Das macht Ausflüge nach Alpha Centauri mittels Warp Antrieb vor allem für solche Leute interessant, die entweder in ihrem Freundeskreis keine gleichaltrigen Menschen dulden, oder vor dem Gesetz auf der Flucht sind und die Verjährung ihres Vergehens erleben, bzw. sich selbst beerben wollen. Ronald Biggs hat angeblich aus diesem Grunde einen beträchtlichen Teil seines Vermögens der südamerikanischen Raumfahrttechnologie gespendet.
Erich von Däniken wiederum hat den Beweis erbracht, dass durch die Beschaffenheit der pyramidenähnlichen Gebäude in Yucatan, dieses Geld durch die Zeit gereist ist und es den Mayas erst ermöglichte, ein Raumschiff zu bauen, die einige Leute dieses Volkes ins All beförderte, den Rest des Stammes jedoch leider durch die Emissionen ausrottete.

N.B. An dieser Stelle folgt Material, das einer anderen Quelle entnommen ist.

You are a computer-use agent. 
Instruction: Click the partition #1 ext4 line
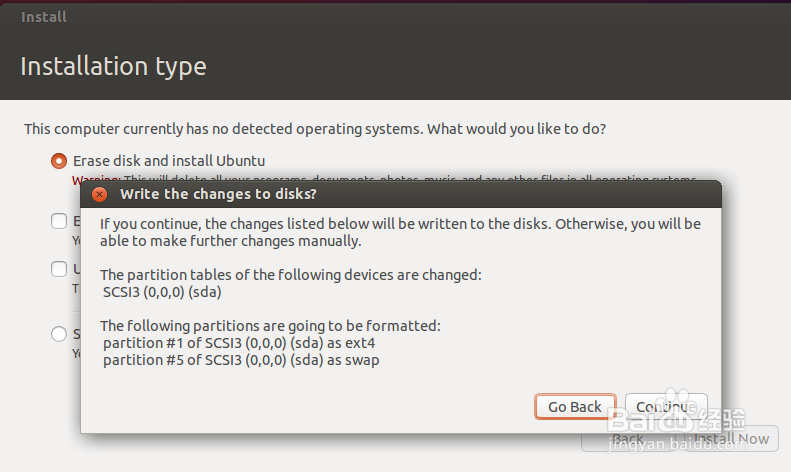click(239, 343)
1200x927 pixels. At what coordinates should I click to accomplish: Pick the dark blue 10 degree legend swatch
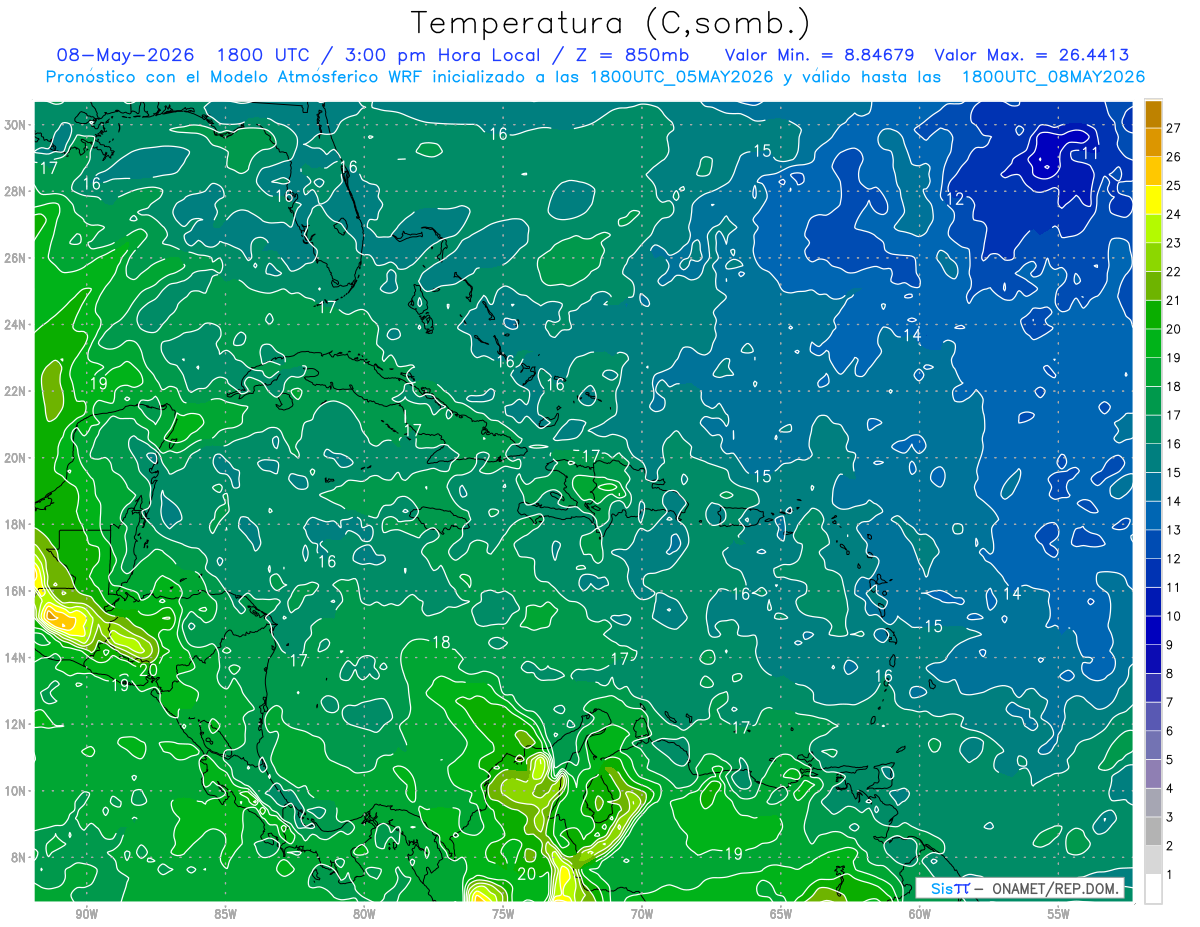click(1153, 602)
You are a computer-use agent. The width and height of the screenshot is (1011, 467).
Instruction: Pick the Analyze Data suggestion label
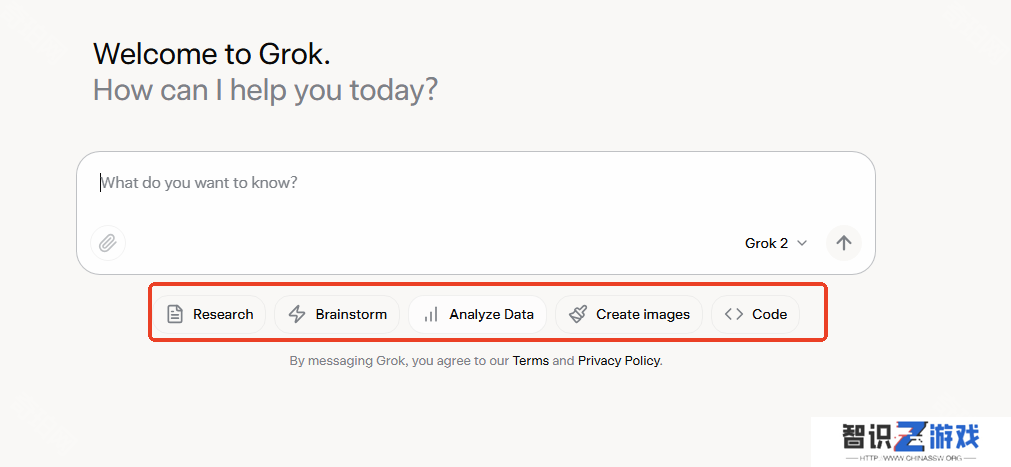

Wohlgemerkt ist die Technologie, die für eine interstellare Reise erforderlich ist, nur einigen Mitgliedern der Besatzung des Raumschiffes "Enterprise" bekannt, für Albert Einstein galt es bis kurz vor seinem Tode (seine letzten Worte waren ja bekanntlich: "Beam me up, Scotty") als unmöglich, denn mit seiner berühmten Formel hat er zwar viel Freude und Rätselraten unter den Menschen verbreitet, gleichzeitig jedoch Beschleunigung in Zusammenhang mit der Masse von beweglichen Körpern gesetzt - das heißt, dass eine Astronautin, die den Gashebel bedenkenlos in Richtung Lichtgeschwindigkeit bewegt, immer mehr Masse bekommen würde, sie würde einfach dicker werden, bis sie schließlich unendlich dick wäre, was letztendlich bedeutet, sie würde anschließend nur noch einen Job bei der AUA bekommen.
Tatsächlich liegt in der wunderschönen Theorie eine schreckliche Erkenntnis für den Wissenschaftler, nämlich, dass er sich seine Konstruktion für den Photonenantrieb, der ein Raumschiff mit Lichtgeschwindigkeit reisen lässt, in die Haare schmieren kann.
Trotzdem gibt es noch Hoffnung, denn zumindest der Phantasie sind keine Grenzen gesetzt: Perry Rhodan macht distanzlose Schritte, unzählige Raumkreuzer rasen in unzähligen Groschenromanen durch den Hyperraum und neben der Raumstation "Deep Space Nine" gelangt man durch ein sogenanntes "Wurmloch" zum anderen Ende der Galaxis in den Delta Quadranten.
Die Wissenschaft ist derzeit ziemlich am Ende ihrer Weisheit angelangt und manche Wissenschaftler wenden sich in ihrer Frustration nun okkulten und mystischen Bereichen zu, da Magie anscheinend immer noch das einzig probate Mittel ist, um Wunder zu erzeugen.
Doch dazu später.
Jeder ernstzunehmende Science Fiction Schriftsteller glaubt im Grunde seines Herzens, dass sich seine Vorstellungen einmal mit den Mitteln der Wissenschaft erfüllen werden und alle blicken erwartungsvoll dem Augenblick entgegen, in welchem Stephen Hawking endlich mit der erlösenden Formel herausrückt.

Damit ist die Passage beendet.